Il Carnegie International, è come spesso accade, portato come esempio positivo che riesce a portare l’arte contemporanea davanti a tutti384.
In questo caso ciò che sottolinea come positivo è il nuovo metodo della giuria: non vi sarà più una selezione iniziale ma gli artisti che si presentano, seppur non apprezzati dai giudici potranno esporre e consegnarsi al giudizio dei visitatori385.
Questa è un’innovazione non di secondo piano se consideriamo che non stiamo parlando di un certo d’arte all’avanguardia ma di una zona periferica dove l’arte contemporanea non è la più apprezzata e vista. In questo caso però si dà la possibilità agli artisti di proporsi a tutti
indipendentemente dai giudizi dei critici evitando così personalismi.
In conclusione è evidente la tendenza della Gerry ad occuparsi di arte contemporanea ma soprattutto dei meccanismi che la regolano.

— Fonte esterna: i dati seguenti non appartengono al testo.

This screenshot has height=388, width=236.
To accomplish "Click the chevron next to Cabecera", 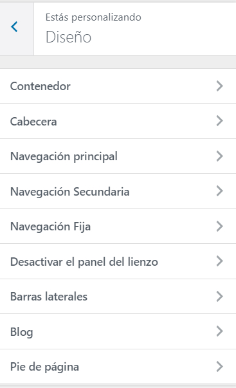I will point(220,121).
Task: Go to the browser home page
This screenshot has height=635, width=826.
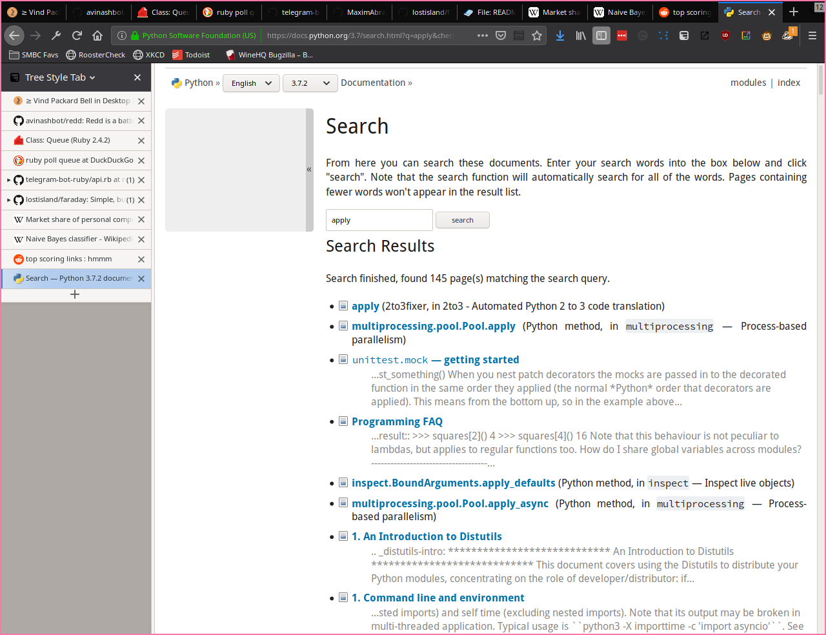Action: pyautogui.click(x=97, y=35)
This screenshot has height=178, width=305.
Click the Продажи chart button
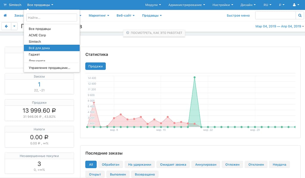pyautogui.click(x=95, y=66)
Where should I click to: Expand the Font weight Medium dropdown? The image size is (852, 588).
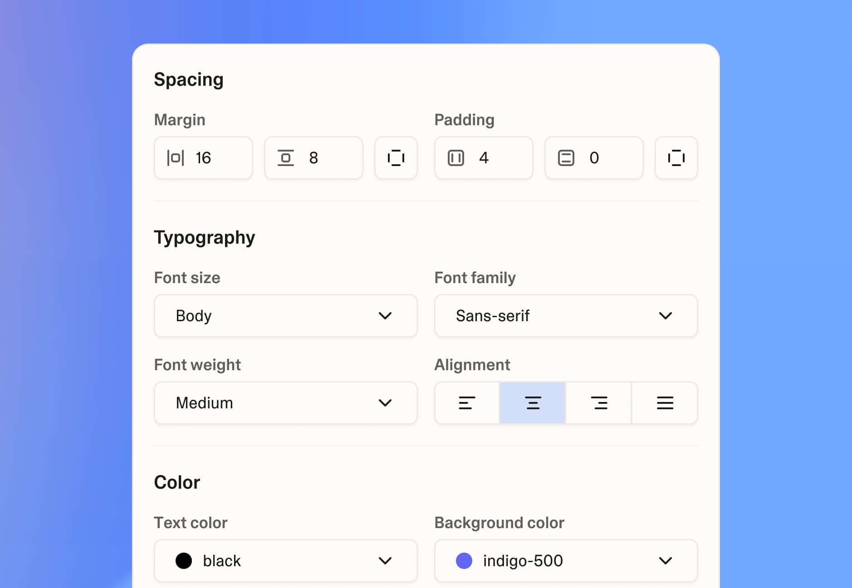(x=285, y=403)
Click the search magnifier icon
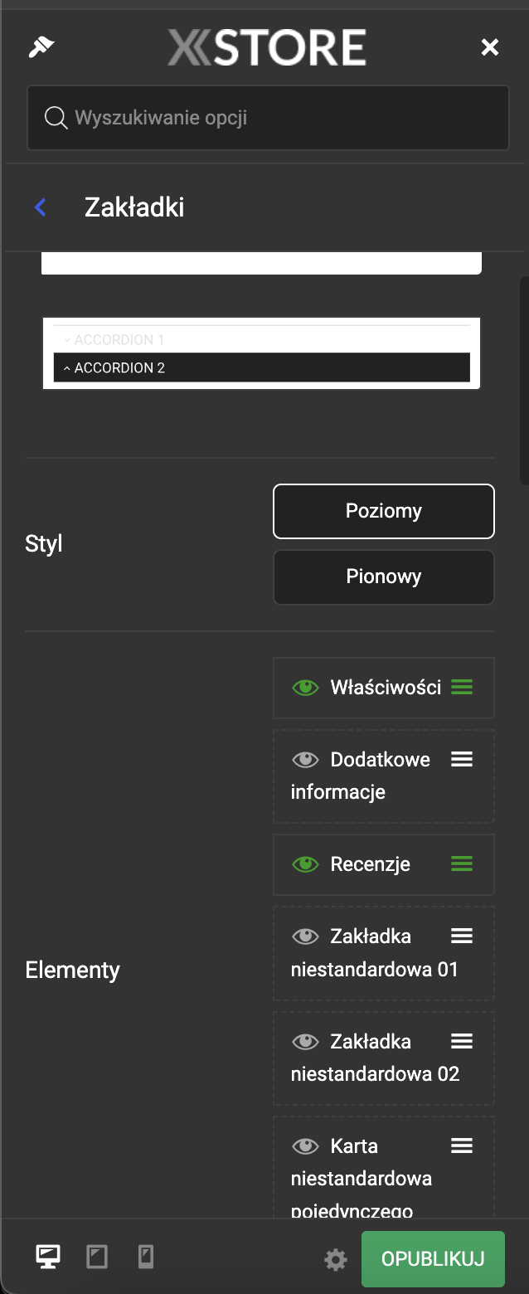Viewport: 529px width, 1294px height. 56,118
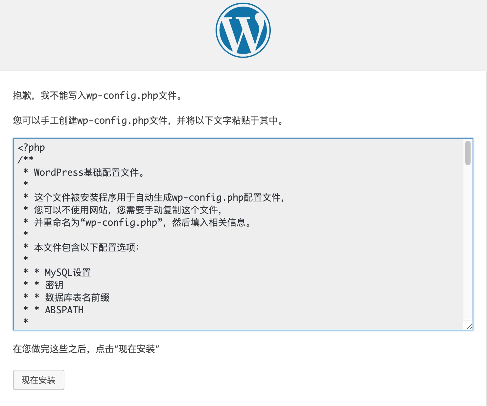Click the ABSPATH line in textarea
Viewport: 487px width, 406px height.
pyautogui.click(x=64, y=310)
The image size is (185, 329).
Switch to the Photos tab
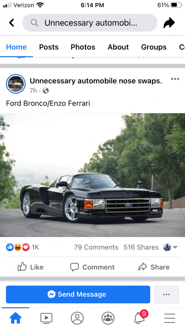pyautogui.click(x=83, y=47)
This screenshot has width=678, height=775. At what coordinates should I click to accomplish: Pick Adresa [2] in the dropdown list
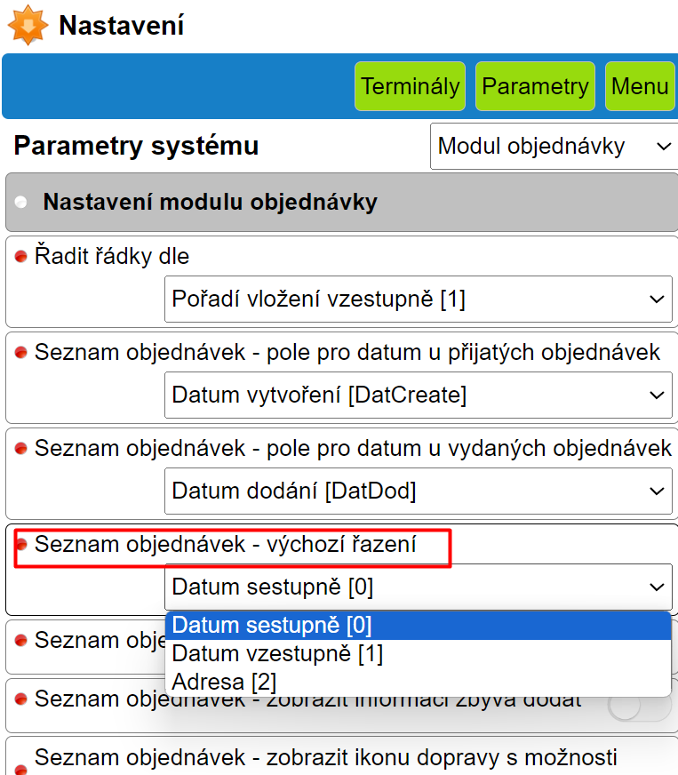coord(418,682)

Come è evidente la maggior parte degli articoli non riguardano biografie o recensioni di opere ma commenti sulle dinamiche, soprattutto quelle che non funzionano.
Questo è uno dei lati innovativi della sua penna, mette al centro dei meccanismi che prima risultavano nascosti o comunque non erano analizzati capillarmente e in senso critico come lei riesce a fare.